せいぜいお盆やお彼岸に帰って来て、お供えを楽しんで(匂いをかぐ程度でしょう)あの世に帰ればいい筈です。
それ以外のイレギュラーな帰り方をする亡霊?は、「可愛さあまって憎さ百倍」と言う人なのでしょうか?
でも、実際にお化けを見た人がいないような感じですから、現役の人が勝手に
     「こんな辛い目にあったのだから、今でも恨んでいるだろう」 
     「化けて出てもおかしくない」
と想像して、お化けをでっち上げているだけでしょう。
どんな辛い目に遭った人でも、過ぎ去ってしまえば、本当は懐かしいだけですが、無理にも「恨まなきゃ!」と思って(励まして?)いるだけでは、ないでしょうか?
米軍による空襲で逃げ回ったことや原爆体験も、これを聞き知った第3者・・次世代民族が、間接体験だけで(何も懐かしい体験がないので)、表向きの言葉・活字を通して表向き発信される恨みの感情だけを承継してしまうのでしょう。
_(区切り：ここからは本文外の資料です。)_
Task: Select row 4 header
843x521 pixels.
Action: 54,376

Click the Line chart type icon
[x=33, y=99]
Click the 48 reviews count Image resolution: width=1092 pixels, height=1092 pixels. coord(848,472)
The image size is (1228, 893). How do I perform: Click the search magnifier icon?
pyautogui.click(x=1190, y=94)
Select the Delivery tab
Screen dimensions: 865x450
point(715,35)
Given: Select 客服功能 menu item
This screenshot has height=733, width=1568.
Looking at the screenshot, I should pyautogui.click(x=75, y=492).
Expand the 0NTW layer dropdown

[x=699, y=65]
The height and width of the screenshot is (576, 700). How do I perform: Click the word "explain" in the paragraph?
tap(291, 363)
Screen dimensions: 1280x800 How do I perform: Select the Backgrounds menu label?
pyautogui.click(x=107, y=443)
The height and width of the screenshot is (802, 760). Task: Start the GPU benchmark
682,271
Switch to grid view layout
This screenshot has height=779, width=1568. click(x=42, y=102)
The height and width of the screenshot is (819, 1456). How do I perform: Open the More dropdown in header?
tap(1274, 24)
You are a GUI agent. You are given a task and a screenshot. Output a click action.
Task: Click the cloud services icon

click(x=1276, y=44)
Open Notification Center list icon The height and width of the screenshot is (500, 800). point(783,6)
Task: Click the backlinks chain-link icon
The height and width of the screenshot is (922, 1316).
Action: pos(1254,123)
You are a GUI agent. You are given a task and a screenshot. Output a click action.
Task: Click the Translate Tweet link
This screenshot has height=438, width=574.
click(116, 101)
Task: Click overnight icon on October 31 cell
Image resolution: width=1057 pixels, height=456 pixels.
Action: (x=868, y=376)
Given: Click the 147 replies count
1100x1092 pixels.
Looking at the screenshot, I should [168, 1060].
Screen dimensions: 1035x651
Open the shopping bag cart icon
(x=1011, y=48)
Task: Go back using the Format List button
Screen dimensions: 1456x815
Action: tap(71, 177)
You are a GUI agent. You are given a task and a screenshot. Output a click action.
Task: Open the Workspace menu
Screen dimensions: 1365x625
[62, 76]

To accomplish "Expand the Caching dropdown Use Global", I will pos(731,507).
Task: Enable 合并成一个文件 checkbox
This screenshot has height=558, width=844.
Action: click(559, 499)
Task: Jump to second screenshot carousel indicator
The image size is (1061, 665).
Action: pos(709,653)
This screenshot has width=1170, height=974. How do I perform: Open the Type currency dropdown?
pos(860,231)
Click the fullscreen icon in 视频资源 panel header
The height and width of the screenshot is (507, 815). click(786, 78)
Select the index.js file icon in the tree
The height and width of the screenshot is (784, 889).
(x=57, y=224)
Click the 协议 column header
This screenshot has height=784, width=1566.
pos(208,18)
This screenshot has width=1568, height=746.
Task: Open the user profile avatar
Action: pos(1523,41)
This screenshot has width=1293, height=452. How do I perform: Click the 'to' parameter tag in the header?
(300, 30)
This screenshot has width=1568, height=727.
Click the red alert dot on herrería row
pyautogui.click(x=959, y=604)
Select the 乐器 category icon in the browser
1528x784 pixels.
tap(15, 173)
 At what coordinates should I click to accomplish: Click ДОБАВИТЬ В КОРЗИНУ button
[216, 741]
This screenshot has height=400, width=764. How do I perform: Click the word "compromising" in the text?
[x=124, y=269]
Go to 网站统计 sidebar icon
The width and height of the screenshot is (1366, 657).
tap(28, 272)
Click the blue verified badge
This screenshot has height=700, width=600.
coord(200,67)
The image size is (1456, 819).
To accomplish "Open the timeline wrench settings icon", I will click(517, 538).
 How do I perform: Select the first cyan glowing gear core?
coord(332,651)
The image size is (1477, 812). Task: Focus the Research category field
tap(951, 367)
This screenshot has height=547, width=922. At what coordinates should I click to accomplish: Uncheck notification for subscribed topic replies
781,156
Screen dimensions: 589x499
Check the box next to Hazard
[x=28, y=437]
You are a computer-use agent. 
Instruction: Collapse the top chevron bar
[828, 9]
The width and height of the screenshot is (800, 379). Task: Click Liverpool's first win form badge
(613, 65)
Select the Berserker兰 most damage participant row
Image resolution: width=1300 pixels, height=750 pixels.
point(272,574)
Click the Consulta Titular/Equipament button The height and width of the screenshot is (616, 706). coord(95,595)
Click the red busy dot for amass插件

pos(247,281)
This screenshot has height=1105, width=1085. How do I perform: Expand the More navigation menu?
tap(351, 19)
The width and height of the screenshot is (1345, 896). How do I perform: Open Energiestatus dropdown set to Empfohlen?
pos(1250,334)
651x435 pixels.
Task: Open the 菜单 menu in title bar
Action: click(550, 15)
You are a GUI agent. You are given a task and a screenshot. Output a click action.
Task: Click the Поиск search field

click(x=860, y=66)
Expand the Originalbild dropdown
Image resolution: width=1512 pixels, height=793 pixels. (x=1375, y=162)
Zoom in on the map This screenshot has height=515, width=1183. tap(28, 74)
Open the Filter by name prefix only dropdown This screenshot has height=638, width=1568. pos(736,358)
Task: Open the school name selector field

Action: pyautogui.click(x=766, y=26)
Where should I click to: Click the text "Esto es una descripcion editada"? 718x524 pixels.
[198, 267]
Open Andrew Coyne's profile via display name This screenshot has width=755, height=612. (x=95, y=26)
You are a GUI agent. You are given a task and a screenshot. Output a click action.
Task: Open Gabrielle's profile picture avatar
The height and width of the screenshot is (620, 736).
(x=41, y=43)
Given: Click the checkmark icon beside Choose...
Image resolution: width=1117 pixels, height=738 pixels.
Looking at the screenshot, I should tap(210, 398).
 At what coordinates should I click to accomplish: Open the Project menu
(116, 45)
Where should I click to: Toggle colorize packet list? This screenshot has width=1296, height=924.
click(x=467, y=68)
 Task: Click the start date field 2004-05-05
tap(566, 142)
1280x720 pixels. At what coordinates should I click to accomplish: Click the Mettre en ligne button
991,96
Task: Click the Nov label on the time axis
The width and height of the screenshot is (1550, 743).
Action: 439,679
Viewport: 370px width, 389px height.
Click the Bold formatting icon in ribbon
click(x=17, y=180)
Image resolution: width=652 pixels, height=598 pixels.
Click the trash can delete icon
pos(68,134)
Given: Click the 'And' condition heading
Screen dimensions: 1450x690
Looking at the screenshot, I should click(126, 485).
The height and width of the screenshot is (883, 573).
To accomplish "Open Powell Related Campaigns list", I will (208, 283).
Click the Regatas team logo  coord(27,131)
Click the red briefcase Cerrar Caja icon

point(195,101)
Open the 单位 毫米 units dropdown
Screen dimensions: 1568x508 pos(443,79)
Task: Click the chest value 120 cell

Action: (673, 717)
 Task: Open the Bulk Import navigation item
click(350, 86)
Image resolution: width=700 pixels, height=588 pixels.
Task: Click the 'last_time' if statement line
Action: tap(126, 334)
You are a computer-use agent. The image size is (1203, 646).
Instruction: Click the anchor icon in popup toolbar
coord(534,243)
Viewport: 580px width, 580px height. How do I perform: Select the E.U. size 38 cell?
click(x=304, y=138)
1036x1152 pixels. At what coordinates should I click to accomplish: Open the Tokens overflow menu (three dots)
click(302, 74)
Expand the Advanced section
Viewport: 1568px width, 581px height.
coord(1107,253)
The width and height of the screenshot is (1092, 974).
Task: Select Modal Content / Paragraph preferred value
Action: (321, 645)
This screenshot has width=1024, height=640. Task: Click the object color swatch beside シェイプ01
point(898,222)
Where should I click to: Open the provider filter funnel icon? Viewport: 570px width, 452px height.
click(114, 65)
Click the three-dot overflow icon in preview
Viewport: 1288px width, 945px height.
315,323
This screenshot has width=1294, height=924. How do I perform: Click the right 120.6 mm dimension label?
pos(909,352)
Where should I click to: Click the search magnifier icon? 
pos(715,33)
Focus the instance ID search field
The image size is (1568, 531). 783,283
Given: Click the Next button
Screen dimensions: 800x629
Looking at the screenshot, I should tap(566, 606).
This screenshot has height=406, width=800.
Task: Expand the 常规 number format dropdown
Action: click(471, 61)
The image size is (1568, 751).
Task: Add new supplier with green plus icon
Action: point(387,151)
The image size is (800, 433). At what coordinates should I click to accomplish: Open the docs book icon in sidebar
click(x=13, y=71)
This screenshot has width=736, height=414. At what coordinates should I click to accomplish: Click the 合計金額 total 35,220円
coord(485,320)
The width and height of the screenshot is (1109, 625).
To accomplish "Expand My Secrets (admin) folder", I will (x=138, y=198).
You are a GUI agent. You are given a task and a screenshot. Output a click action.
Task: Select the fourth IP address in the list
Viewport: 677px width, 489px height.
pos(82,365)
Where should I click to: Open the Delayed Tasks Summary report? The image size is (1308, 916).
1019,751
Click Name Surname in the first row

実は当の本人達は、表向きの言葉とは違って、内心では意外に恨んでいない(懐かしいだけ)かもしれません。
  「恨みなんか本当はないよ!」
と言うおめでたい空想をするのは、おめでたい性格の私だけのことかもしれません。
恨みの感情は、内面に存在するどろどろした非合理なもの・・・・裏に潜めるべき感情であって、表に出すべき感情ではない・・非合理なものと思われています。
しかし、逆に、恨みの感情は内面には関係のないにもかかわらず、表向きの感情・・政治的に訴える名分に利用されているだけではないでしょうか?
この恨みから化けて出る思想(幽霊)が生まれた背景は、是非善悪をきっちり処罰出来ない政治権力の補完作用として、(国民が法網を逃れて悪いことをしないように)歴代為政者が利用して来ただけではないでしょうか?
こうした考えについては、05/25/06「政治権力と宗教(幽霊の出現)」のコラムで紹介しました。